Friday , 26 April 2024

After ‘year of patience’ Iran suspends some nuclear commitments

Al-Monitot – During a televised address at a cabinet meeting, President Hassan Rouhani announced today that Iran will suspend two commitments it had voluntarily pledged under the Joint Comprehensive Plan of Action (JCPOA). The decision was made on the anniversary of the US administration’s pullout from the deal, which saw multiple economic sanctions reimposed on the Islamic Republic. 

With the new measures implemented, Iran will no longer adhere to arrangements related to its stock of low-enriched uranium, for which it had observed a 300-kilogram limit and exported overages.
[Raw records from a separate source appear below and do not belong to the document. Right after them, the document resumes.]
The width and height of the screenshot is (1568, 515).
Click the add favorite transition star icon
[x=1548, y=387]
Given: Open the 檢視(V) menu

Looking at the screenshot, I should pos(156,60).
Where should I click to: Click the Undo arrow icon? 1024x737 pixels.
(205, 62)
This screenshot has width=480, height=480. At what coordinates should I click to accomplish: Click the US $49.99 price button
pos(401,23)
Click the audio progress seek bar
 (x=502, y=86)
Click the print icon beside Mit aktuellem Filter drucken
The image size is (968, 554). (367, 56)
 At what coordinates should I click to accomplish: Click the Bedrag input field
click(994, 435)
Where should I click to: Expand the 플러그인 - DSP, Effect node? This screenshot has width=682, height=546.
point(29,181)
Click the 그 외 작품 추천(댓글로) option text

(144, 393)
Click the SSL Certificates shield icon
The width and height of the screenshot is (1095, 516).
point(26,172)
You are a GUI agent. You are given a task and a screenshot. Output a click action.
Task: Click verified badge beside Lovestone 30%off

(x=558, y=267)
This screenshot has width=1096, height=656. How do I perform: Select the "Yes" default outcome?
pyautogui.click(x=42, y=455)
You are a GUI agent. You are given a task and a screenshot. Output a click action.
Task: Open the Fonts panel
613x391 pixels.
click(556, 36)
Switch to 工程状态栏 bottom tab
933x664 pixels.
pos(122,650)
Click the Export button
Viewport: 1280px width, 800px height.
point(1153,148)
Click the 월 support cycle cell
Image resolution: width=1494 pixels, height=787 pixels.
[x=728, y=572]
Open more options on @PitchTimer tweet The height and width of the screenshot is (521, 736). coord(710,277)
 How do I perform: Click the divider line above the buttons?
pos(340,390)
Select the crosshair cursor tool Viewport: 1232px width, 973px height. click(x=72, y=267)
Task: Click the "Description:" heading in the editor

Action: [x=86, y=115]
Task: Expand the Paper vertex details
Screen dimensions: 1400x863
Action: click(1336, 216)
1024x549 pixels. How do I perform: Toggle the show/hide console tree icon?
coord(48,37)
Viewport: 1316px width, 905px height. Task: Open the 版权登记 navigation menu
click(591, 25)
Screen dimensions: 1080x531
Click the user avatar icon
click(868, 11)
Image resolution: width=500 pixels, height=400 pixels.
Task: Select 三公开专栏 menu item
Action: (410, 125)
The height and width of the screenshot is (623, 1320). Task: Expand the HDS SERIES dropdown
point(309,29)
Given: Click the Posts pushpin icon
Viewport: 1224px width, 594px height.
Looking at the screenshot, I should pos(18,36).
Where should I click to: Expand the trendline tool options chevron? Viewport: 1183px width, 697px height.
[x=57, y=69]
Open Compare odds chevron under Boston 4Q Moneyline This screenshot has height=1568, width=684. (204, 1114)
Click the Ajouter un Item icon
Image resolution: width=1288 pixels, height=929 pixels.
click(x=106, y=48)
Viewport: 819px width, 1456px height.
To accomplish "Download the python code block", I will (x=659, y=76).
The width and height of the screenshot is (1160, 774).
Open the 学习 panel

The same applies to Iran’s stockpile of heavy water, which was previously sent to Oman for storage whenever it went above 130 tons.

Rouhani’s announcement, ratified by Iran’s Supreme National Security Council, gives the European signatories to the nuclear deal a 60-day ultimatum to take practical steps toward easing reinstated US sanctions, particularly in the banking and oil sectors. More Iranian measures have already been outlined if Europe continues to fail to provide it the economic dividends promised by the accord, including the resumption of uranium enrichment above the current level of 3.67% and domestic development of the Arak heavy water reactor, whose calandria was destroyed as part of the JCPOA.

The chief Iranian diplomat posted the tweet while in Moscow as part of a broad diplomatic mission to confer on a series of issues from cooperation with Russia in the region to the future of the JCPOA. He seemed to have won the anticipated support from a key partner. “Russia expects the … European signatories to fulfill their obligations under the pact,” Russian Foreign Minister Sergey Lavrov told reporters in Moscow. He echoed Zarif’s earlier tweet, noting, “The situation around the nuclear deal was making it hard for Tehran to fulfill its obligations.” Zarif and Lavrov appeared to refer to the US administration’s revocation of sanctions waivers for nuclear cooperation with Iran that would have forced the Islamic Republic to halt enrichment and heavy water production or find itself in breach of the respective limits.

Across the political spectrum in Iran, both Reformists and conservatives hailed the government’s decision. “It was a belated step,” read an editorial by hard-line Mashregh News Agency, “but one in the right direction as it will curb the US pressure and will activate Europeans’ will to resolve banking issues.”

Still, some hard-liners argued that the decision was too late to be of any impact. Jahan Sanat, an economic paper that routinely publishes pieces against the Rouhani administration, called the JCPOA “one agreement with seven losers” as it printed a picture of a heart rate monitor in a surgical theater where the JCPOA was taking its last breaths.

Kayhan, known for its anti-Western editorial line, lamented “one year of loss” for Iran after it continued to stay in an already “dead agreement.” The paper once again put Rouhani under fire for emboldening the United States and Europe by “implementing the JCPOA at any price” and putting “unilateral trust” in Europe even after the deal was “shot by Washington at close range.”

The head of the Iranian parliament’s national security and foreign policy commission tweeted that the fresh Iran-US escalation will end in talks rather than in conflict. Later, Heshmatollah Falahatpisheh told reporters that lawmakers were reviewing 15 new plans in response to Washington’s role in a wide range of problems including “the creation of [the Islamic State], bioterrorism and impeding Red Cross aid deliveries to Iran.”

With US pressure reaching new highs, the Islamic Republic seems poised for fresh reciprocal strategies to “counter hostile moves.” But in his address announcing the JCPOA-related decision, Rouhani stressed that the move was just another sign that Tehran once again “chose diplomacy over war.”